WO KOMMEN ALL DIE ZWEIFEL HER

die uns ins Herz geschlichen sind? 

 


Endlich konnte ich meinen übermüdeten Körper ins weiche Bett legen. Ich drückte meinen Körper nah an deinen ran. Es war kalt geworden. Im Juni. Erschöpfung beschreibt meinen Zustand am besten. Etwas anderes fiel mir nicht ein. Erschöpfung in jeder Faser meines Körpers. Ich war so erschöpft, dass selbst meine Stimme nur noch kratzte. Wir redeten. Du redest. Ich kratze. Ich kratze an deiner Seele. Ich kratze an deiner Liebe. Ich kratze an deinem Vertrauen. Ich habe Angst. Angst, dass ich dieses Uns auch noch verliere, obwohl ich es schon längst kaputt gemacht habe. Mein Handrücken wischt immer wieder über mein Gesicht. Ich wollte nicht weinen, doch es ließ sich nicht mehr aufhalten. Ich war zu erschöpft um das Heulen zu verhindern. Selbst das wäre zu anstrengend gewesen. Ich merke, wie du bei meinen Worten schluckst und dass du wahrscheinlich auch den Tränen nahe stehst. Mehr Worte kratzen an unsere Türen, bis ich es sage: "Ich glaube, ich bin einfach ein Mensch ohne Wert. Völlig wertlos..." Zuletzt flüstere ich nur noch.

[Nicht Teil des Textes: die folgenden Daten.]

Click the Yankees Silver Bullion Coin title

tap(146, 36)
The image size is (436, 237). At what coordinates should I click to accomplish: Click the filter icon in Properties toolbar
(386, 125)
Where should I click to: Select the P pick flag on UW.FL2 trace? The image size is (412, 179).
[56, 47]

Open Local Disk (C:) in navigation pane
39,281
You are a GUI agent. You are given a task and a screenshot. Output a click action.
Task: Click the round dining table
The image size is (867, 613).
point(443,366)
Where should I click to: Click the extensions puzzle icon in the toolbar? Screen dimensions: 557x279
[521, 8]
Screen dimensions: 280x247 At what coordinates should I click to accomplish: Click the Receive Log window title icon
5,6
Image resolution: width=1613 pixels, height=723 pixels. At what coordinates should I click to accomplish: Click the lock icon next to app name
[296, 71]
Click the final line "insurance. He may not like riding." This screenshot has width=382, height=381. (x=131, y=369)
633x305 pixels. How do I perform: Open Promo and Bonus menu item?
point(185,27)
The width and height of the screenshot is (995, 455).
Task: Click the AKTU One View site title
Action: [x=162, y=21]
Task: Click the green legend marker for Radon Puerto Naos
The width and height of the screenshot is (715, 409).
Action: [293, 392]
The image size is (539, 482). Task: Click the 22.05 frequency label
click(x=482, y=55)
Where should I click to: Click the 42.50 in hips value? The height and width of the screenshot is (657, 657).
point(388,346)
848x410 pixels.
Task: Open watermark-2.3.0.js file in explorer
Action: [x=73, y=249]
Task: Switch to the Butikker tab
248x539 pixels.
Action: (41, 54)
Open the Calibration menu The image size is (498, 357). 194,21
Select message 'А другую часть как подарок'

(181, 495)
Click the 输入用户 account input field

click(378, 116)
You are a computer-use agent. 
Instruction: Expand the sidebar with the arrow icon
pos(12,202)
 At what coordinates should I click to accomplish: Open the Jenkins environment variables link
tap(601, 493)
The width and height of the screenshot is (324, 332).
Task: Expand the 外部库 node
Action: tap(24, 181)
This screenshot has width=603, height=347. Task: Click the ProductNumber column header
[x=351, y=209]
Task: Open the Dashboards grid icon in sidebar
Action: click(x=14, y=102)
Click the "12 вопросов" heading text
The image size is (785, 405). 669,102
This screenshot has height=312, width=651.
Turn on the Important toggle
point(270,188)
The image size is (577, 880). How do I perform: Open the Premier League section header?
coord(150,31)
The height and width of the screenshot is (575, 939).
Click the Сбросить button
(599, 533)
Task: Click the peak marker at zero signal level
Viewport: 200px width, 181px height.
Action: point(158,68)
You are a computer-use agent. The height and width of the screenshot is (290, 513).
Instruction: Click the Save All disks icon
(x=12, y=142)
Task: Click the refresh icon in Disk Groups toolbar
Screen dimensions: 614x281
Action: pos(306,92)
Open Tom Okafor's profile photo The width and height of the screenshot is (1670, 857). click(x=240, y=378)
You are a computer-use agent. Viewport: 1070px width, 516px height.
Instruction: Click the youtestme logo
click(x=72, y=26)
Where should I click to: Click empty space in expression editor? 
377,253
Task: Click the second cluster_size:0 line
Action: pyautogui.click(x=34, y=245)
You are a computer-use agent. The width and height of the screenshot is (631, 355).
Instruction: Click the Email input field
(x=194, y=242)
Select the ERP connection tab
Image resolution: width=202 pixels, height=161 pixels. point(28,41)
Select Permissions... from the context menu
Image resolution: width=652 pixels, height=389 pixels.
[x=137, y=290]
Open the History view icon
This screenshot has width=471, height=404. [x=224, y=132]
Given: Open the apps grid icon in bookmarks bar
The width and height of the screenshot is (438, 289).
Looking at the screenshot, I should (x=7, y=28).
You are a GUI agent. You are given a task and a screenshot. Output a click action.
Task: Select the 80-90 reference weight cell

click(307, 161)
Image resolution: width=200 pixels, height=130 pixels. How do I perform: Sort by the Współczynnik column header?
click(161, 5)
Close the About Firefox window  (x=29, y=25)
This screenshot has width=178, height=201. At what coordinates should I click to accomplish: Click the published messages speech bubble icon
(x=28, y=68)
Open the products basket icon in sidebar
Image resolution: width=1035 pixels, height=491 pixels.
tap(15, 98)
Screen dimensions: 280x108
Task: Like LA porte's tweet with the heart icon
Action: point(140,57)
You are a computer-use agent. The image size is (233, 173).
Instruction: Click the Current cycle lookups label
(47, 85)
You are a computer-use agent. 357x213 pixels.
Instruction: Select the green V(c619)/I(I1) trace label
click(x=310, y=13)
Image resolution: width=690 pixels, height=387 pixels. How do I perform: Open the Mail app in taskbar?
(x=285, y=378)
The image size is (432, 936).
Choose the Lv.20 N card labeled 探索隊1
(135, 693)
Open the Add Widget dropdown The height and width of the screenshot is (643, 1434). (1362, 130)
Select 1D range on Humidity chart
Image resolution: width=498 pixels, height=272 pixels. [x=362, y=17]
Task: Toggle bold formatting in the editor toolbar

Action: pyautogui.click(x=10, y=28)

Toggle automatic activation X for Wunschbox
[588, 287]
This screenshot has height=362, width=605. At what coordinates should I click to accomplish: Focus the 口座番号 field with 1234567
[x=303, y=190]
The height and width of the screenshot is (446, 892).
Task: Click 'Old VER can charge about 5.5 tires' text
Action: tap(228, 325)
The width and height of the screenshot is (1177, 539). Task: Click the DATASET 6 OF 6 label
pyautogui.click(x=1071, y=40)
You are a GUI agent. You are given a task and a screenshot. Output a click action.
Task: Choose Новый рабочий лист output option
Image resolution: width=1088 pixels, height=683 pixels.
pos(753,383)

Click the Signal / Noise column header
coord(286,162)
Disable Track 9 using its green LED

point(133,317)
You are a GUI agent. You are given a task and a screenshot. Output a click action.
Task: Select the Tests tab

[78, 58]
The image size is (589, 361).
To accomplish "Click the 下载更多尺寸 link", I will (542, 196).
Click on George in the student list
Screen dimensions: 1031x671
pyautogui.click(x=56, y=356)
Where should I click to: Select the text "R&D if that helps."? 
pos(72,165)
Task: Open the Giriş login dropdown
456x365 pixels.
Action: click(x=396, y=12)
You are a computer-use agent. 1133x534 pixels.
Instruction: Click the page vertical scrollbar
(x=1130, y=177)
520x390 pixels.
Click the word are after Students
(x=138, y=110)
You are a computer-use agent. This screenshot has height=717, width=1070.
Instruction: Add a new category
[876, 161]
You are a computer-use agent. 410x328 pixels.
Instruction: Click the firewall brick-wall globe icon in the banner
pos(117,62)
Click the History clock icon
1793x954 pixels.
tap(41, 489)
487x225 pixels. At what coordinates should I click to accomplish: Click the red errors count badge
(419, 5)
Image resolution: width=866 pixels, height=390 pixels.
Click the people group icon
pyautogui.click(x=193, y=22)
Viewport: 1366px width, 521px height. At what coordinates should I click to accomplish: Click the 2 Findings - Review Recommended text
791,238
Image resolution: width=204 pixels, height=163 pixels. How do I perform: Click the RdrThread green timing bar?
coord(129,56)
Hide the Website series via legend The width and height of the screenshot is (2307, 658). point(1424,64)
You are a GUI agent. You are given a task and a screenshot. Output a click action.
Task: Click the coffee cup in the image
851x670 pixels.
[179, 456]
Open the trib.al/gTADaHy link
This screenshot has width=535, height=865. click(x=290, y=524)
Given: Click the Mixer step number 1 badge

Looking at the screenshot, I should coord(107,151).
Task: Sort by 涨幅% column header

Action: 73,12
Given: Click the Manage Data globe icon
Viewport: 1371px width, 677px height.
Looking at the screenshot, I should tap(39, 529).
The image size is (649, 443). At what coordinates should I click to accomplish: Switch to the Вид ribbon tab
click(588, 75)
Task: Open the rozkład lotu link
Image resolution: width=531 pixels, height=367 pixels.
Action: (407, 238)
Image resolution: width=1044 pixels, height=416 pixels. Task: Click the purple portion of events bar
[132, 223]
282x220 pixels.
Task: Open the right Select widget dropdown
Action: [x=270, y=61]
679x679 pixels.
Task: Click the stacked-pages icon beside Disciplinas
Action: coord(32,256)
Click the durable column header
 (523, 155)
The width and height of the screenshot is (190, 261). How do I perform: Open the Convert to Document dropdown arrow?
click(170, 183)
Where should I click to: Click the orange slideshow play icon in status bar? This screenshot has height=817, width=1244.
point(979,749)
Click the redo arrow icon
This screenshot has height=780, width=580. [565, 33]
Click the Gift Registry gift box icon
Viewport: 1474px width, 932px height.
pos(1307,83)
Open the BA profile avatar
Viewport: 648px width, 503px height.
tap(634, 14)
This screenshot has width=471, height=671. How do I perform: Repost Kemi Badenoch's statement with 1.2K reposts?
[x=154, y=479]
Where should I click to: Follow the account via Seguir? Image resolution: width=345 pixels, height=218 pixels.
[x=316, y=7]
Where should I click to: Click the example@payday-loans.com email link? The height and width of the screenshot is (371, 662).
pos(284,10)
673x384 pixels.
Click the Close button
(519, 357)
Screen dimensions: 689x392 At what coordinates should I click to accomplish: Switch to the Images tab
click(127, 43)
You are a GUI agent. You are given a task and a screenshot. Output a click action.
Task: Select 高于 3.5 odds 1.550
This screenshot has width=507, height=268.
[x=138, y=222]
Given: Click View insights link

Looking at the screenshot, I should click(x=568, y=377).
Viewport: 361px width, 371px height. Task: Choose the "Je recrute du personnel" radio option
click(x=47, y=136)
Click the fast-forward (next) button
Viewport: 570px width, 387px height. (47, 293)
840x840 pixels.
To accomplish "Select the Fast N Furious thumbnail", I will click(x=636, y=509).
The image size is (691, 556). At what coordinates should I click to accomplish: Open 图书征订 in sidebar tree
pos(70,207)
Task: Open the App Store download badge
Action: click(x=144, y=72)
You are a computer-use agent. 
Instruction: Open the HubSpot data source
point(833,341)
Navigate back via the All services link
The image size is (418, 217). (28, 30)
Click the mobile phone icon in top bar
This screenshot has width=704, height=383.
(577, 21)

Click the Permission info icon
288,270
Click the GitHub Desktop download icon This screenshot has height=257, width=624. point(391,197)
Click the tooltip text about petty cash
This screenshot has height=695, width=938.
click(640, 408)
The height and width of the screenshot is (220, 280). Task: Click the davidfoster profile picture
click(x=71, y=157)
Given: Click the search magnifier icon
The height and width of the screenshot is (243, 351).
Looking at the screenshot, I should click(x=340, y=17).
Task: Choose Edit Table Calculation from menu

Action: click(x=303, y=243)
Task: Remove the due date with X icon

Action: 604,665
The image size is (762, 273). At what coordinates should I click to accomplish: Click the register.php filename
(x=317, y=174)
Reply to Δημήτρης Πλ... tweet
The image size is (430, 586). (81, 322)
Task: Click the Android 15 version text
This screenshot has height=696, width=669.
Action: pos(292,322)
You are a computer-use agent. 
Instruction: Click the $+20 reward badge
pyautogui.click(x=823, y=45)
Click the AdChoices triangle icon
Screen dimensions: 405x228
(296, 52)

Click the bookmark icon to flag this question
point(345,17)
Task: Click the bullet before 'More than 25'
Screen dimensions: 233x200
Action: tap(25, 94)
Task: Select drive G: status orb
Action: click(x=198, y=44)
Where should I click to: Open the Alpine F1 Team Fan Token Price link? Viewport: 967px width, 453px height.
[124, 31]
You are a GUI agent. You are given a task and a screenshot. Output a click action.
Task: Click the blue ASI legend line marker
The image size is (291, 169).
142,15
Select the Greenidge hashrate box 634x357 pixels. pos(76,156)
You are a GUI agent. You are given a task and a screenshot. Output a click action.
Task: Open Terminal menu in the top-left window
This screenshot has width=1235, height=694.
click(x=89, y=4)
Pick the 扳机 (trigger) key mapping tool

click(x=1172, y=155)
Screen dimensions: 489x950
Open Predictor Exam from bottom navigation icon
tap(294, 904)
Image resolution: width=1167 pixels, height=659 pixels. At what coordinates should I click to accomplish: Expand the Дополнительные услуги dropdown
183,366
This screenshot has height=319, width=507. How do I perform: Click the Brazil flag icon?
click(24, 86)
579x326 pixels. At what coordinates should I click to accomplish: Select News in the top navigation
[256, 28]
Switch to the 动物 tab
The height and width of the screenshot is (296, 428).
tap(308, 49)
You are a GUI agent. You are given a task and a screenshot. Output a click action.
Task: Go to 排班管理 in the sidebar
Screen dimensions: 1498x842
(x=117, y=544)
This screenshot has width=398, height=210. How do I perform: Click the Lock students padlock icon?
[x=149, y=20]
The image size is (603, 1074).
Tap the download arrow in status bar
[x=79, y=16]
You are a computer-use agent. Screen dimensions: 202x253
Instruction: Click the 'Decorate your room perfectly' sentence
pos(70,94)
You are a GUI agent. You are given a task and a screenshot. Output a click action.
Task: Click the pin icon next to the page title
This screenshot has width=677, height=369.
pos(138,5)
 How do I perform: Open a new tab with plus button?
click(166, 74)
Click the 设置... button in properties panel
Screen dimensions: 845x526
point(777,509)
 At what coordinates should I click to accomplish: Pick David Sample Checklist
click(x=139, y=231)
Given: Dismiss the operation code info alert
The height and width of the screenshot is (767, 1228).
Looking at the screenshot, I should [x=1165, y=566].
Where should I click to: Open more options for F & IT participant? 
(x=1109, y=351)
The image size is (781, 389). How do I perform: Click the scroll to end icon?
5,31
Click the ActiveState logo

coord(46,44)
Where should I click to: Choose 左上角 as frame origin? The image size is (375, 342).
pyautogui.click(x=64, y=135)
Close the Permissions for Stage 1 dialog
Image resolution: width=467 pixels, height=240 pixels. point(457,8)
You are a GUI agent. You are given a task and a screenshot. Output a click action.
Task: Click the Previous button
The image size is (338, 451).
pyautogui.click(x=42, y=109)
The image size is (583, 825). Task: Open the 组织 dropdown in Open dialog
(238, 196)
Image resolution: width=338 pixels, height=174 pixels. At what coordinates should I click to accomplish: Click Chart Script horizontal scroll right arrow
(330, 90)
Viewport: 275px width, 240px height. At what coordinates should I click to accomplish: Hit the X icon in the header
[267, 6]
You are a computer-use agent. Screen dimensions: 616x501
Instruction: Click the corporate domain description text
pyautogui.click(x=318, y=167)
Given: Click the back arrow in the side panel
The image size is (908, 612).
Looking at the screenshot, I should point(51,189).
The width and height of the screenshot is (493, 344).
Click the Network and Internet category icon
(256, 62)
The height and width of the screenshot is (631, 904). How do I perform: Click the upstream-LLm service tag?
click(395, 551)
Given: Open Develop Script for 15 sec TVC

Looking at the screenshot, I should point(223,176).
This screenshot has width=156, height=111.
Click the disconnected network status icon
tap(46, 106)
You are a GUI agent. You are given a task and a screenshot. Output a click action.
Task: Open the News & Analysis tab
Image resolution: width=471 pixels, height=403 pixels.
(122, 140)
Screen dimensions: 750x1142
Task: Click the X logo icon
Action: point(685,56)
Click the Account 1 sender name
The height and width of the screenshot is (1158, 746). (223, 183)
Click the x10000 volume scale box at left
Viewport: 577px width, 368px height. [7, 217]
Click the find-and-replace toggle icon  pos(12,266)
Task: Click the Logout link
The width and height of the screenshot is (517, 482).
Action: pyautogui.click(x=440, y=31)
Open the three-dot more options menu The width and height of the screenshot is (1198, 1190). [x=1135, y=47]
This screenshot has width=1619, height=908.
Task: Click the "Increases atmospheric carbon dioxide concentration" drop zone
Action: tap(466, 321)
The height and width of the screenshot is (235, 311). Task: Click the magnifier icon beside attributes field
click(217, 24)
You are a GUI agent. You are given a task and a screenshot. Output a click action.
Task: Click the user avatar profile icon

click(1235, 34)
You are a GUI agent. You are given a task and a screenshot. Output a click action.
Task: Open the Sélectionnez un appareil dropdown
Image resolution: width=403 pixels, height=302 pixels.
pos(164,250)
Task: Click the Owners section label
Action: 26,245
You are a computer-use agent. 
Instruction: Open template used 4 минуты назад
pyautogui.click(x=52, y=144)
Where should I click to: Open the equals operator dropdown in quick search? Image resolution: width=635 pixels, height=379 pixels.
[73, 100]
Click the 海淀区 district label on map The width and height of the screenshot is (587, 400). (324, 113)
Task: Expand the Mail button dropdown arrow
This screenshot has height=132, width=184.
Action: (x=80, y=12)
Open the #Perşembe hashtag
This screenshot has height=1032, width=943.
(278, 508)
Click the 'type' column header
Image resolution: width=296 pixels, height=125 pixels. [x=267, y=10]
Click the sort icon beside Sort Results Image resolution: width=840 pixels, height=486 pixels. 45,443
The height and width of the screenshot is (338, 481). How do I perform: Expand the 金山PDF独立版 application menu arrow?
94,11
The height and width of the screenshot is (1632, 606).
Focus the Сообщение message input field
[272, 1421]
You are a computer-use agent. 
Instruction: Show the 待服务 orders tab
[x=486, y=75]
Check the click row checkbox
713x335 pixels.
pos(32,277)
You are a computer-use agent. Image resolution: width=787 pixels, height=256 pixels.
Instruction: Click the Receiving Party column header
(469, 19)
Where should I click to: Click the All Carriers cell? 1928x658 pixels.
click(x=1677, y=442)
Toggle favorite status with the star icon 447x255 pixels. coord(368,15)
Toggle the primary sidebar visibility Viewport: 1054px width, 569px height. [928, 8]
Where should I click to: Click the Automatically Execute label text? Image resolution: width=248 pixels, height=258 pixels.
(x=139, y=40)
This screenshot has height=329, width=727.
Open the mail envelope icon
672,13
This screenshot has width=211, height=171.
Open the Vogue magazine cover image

Die Tränen brennen selbst in meinen Ohren. Die Stimme kratzt jetzt auch in meinem Hals. Das Atmen fällt mir immer schwerer. Sterben. Einfach nur in diesen Bettlaken verschwinden. Ohne Spuren zu hinterlassen. Es hat mich nie gegeben. Aber, ich will ja gar nicht sterben. Ich will nur nicht mehr da sein. Keinem Menschen mehr zur Last fallen. Du greifst mich fester. Versicherst mir, dass das nicht stimmt. Dass alle anderen Menschen mich nicht zu schätzen wüssten. Dass sie dumm seien. Dass sie schlechte Menschen seien. Aber warum sind sie dann glücklich? Warum ist leben für sie dann so leicht? Warum denke ich dann so? Warum fühle ich dann so? Meine Stimme verstirbt. Ich kann nicht mehr reden. Zu viele alte Wunden wurden aufgekratzt. Ich liege hier also und bemitleide mich Schlampe selbst, während nur acht Stunden später drei Menschen auf brutale Art und Weise wirklich sterben müssen. Ich hasse mich dafür, dass ich so undankbar bin. Und ich hasse mich dafür, dass ich das schon wieder auf mich beziehe. Ich hasse einfach mich - weil ich niemanden anderen hassen kann und darf.